## SOURCE TEXT
*** Block opens ***
It also paid $8.5 million last year in a class action suit against its Yoplait YoPlus probiotic yogurt for exaggerating its digestive benefits. In December 2012, General Mills settled another suit by agreeing to take the word "strawberry" out of Strawberry Fruit Roll-Ups — given how the treat doesn't actually contain any strawberries.

The timing is certainly suspect, though General Mills maintains it simply wants to avoid costly and time-consuming lawsuits in the future. "While it rarely happens, arbitration is an efficient way to resolve disputes — and many companies take a similar approach," the company said in a statement. "We even cover the cost of arbitration in most cases. So this is just a policy update, and we've tried to communicate it in a clear and visible way."

Nothing is a secret anymore. Although General Mills certainly doesn't look good in this story, Facebook doesn't come out smelling like roses either. The site has been criticized in the past for storing too much private information and selling it to advertisers, and it has deliberately made it difficult and time-consuming to delete this personal data.
*** Block closes ***
## SUPPLIED RECORDS
*** Block opens ***
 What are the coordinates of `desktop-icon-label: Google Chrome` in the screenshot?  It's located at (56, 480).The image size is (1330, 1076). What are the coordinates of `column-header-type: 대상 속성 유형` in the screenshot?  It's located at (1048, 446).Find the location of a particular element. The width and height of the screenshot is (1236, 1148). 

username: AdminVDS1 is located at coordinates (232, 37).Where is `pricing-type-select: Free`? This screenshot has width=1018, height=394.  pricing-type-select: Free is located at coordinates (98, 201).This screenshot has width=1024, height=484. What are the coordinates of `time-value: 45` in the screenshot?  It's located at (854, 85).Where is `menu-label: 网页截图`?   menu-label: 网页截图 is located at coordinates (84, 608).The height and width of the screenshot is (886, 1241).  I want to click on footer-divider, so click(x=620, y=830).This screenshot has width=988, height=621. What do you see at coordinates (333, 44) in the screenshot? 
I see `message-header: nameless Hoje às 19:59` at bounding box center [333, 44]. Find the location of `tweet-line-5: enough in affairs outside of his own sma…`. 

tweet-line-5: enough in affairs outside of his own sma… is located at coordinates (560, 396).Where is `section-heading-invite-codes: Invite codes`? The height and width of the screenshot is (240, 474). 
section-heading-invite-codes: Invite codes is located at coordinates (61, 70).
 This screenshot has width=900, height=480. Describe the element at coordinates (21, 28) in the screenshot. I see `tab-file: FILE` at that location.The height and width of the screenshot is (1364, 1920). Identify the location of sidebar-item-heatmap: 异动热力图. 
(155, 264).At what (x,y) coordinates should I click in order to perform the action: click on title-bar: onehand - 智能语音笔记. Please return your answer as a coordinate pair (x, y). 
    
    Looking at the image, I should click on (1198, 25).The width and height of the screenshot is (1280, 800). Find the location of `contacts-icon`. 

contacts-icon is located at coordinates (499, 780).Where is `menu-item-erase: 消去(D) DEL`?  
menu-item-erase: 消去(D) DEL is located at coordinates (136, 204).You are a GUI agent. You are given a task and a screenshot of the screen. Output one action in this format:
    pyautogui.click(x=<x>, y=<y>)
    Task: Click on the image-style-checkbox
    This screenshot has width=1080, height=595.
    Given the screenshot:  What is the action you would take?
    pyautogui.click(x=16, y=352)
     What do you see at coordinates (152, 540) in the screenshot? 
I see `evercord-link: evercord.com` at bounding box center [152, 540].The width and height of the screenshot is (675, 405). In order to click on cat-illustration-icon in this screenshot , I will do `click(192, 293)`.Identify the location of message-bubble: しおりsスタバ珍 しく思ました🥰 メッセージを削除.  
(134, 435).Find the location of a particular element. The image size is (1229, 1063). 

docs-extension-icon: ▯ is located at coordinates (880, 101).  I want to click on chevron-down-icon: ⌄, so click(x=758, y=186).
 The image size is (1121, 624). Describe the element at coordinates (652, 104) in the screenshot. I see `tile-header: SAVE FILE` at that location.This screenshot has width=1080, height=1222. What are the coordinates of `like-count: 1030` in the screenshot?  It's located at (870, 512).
*** Block closes ***
## ASSIGNMENT A
According to the passage on General Mills and arbitration, what word did General Mills agree to remove from Strawberry Fruit Roll-Ups in its December 2012 settlement?
## ASSIGNMENT B
Continue the passage on General Mills and arbitration from its last sentence.

## ANSWER SPACE A
The word "strawberry."

## ANSWER SPACE B
Facebook has recently taken the right step by nixing "sponsored stories," which sent ads to your friends every time you "liked" a product. But it's still far from protective of its users' privacy. The fact is, anyone who uses the site's "like" function for General Mills now loses their right to sue — and that should make Facebook deeply worried.

But that doesn't let General Mills off the hook. It is true that the food conglomerate is far from the only company that forces its customers into arbitration; nearly 100 other countries do the same. But General Mills may be the only one that actually punishes its customers for "liking" its brands, and that's a strategy it really needs to rethink.